Quincy Valley Medical Center is using registered warrants to cover daily operating expenses, the report states. When an agency is having budget shortfalls, they use registered warrants to fund daily operating expenses and long-term debt, according to the report.
"As of Dec. 31, 2006, the district had outstanding registered warrants of approximately $1.05 million," according to the report.
In a response included with the findings, Hospital Administrator Mehdi Merred wrote about steps taken to improve the hospital's financial health.
"The Board of Directors and management of Quincy Valley Medical Center are very aware of our financial and cash flow challenges," he wrote. "We have taken steps toward reducing our costs during 2005 and throughout 2006. We anticipate other measures we have undertaken to favorably impact fiscal years 2007 and 2008 as well."
Merred said in an interview Wednesday, changes include coming to an agreement with physician Wallace Newkirk to cover emergency room shifts starting in September 2006. Quincy Valley Medical Center previously contracted outside the hospital to meet a requirement that it provide emergency room coverage 24 hours a day, seven days per week.
The agreement saves the hospital more than $93,000 per year. Increased Medicare reimbursements stemming from the arrangement save the hospital an additional $25,000 per year according to the hospital's consultants, he noted in the response.

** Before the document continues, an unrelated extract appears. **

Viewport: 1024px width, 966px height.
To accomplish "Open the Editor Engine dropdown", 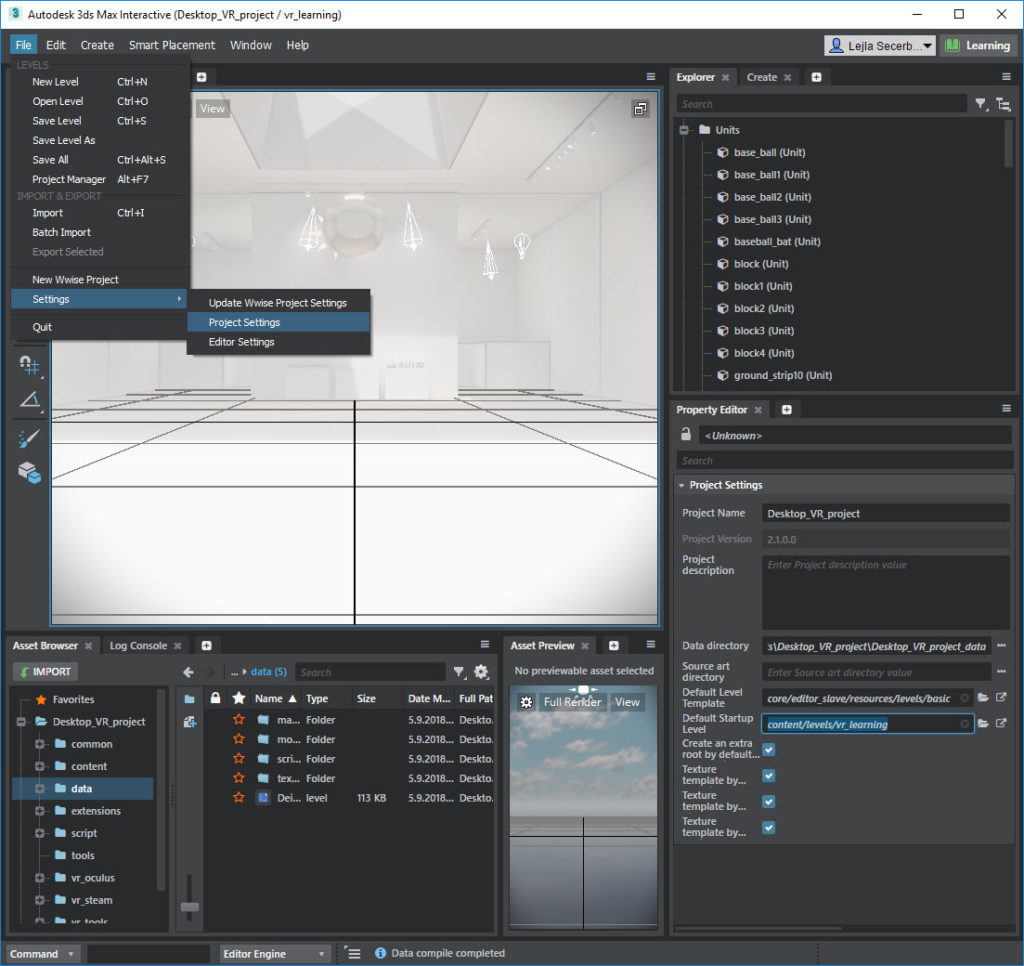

The hospital reduced the number of temporary agency nursing staff from 60 percent in January to 25 percent, making them permanent employees, Merred said Wednesday.
"Temporary agency nursing staff cost twice as much as hospital employees," Merred wrote to the state.
Employees' benefits were reduced by $18,000 per year.
Staffing was reduced from 111 employees in November 2005 to 83 employees, saving the hospital $448,000 from November 2005 through June 2006, Merred said in the interview. The hospital is now up to 93 employees.
New services are going to increase profits, including endoscopy services starting at the hospital June 26, and a new outpatient physical therapy location at 406 S. Central Ave. in Quincy, which opened Monday, Merred said.
"Our budget indicated by the year of 2009, we're going to be profitable," he said.